Ana, una de las mayores, recordaba haber hecho un viaje con Pilar al pueblo de los padres del sacerdote, y cómo a media noche se había despertado para comprobar que su madre no estaba en la cama de al lado. Durante el tiempo que duró su estancia allí, cada noche Pilar salía a hurtadillas del cuarto para encontrarse con su amante. Ana rondaría los doce o trece años. Y nunca lo olvidó. Roberto O, por su parte, además de las broncas monumentales que hubo de presenciar, todavía mucho después se encontró cartas del amor adúltero olvidadas en algún cajón de la cómoda. Al cura, una vez descubierto el pastel, lo enviaron lejos, la historia se rompió y en los inicios de nuestra amistad aún vivían ambos (Román y Pilar) bajo el mismo techo, pero en diferentes habitaciones y sin apenas dirigirse la palabra. Yo venía de un hogar unido, todo cuanto había visto entre mis padres era respeto, cariño y confianza, así que fue un golpe el saber de una realidad tan dañada, de una familia tan desestructurada. Imagino lo que debe ser vivir bajo el mismo techo con alguien a quien amaste pero que ahora te desprecia. Incluso un día, delante mío, Pilar llamó calzonazos a su marido. Él no respondió nada, aguantó como pudo la humillación continua. Hasta que también de allí le expulsaron, ignoro de qué manera y con qué excusas (me parece recordar algo de unas obras en el piso y la necesidad de que abandonara, "por un tiempo", su dormitorio). Regresó a casa de su madre viuda. Román no gozaba de buena salud, en el 96 le ingresaron por una tromboflebitis en la pierna durante más de una semana. Sólo espero –y deseo– que estos últimos años haya podido ser medianamente feliz. Da miedo comprobar que ninguna ley no escrita nos garantiza, al nacer, una vida llena de venturas. La de don Román, el viejo y vencido profesor de EGB, estuvo llena de sinsabores.

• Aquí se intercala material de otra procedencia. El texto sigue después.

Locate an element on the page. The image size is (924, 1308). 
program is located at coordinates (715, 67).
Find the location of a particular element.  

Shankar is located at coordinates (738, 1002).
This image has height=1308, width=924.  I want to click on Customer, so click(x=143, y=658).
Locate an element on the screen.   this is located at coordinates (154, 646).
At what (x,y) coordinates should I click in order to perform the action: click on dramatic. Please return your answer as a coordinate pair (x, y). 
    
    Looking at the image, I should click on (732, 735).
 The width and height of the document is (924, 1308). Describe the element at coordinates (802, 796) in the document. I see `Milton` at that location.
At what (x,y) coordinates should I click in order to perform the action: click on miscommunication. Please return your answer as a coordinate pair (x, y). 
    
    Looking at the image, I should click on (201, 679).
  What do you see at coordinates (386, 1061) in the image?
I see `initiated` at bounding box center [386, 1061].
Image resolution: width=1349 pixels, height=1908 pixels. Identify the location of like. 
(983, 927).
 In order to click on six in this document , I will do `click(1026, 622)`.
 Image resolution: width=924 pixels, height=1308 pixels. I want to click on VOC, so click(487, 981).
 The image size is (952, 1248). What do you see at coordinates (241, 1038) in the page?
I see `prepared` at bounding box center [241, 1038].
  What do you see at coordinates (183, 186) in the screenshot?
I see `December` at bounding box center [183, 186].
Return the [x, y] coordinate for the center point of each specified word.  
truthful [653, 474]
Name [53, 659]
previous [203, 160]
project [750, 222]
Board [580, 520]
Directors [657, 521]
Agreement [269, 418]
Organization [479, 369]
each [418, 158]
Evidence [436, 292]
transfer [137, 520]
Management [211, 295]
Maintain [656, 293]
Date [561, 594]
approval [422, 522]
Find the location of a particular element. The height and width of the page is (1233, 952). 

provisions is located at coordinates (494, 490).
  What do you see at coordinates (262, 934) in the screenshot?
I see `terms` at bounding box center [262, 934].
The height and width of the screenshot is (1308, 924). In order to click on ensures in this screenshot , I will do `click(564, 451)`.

Anoche volví a romper mi promesa de no salir entre semana (por tercer día consecutivo... me pregunto qué fuerza de voluntad tengo: ninguna) y tomé unas cervezas con M y E en el Angie. Era la primera salida nocturna de él tras su gripazo, con lo que todavía no estaba del todo bien. En principio se iba a quedar en mi casa a dormir, por no volverse a Lavapiés con el frío intenso que caía fuera a cuchillo, pero le comenzó a doler la cabeza y nos abandonó antes de lo previsto. Nosotros cerramos el local, eran más de las cuatro cuando nos despedimos en la esquina de Corredera Alta con San Vicente Ferrer. Estuvo bien.